**WORK TO COMPLETE:**
Every line of the material below that holds the string "will" should be copied.

**DATA TO PROCESS:**
• • • • • • •
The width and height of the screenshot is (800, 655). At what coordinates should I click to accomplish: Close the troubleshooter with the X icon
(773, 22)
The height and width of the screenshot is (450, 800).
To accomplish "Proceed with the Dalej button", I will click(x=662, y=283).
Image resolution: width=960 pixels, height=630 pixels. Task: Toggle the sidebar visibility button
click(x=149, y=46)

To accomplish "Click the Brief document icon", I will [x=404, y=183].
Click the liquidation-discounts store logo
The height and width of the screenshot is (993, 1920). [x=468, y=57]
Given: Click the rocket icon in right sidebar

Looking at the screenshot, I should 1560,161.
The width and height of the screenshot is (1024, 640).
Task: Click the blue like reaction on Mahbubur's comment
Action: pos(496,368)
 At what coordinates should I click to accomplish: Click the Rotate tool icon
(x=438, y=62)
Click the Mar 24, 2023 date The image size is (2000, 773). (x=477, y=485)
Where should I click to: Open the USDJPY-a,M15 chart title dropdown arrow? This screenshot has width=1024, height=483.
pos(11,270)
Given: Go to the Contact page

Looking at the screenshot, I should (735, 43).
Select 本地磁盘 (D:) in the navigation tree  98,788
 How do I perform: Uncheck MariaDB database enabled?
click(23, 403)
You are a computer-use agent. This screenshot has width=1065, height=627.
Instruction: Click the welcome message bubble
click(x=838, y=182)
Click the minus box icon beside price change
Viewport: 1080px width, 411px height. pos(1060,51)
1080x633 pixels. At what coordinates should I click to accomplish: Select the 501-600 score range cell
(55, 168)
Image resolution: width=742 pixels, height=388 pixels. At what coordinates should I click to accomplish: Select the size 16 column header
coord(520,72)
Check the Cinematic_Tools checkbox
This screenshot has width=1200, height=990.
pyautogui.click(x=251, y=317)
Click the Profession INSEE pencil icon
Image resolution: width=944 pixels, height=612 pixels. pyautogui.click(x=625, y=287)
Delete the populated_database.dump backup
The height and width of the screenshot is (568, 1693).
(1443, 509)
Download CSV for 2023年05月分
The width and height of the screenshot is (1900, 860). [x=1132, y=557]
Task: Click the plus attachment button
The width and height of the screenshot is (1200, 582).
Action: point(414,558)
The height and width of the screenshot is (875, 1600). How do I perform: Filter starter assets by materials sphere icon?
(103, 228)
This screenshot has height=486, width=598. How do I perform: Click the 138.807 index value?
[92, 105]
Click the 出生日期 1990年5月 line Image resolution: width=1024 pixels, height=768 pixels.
• • • • • • •
**OUTPUT BELOW:**
To accomplish "Proceed with the Dalej button", I will click(x=662, y=283).
To accomplish "Click the Brief document icon", I will [x=404, y=183].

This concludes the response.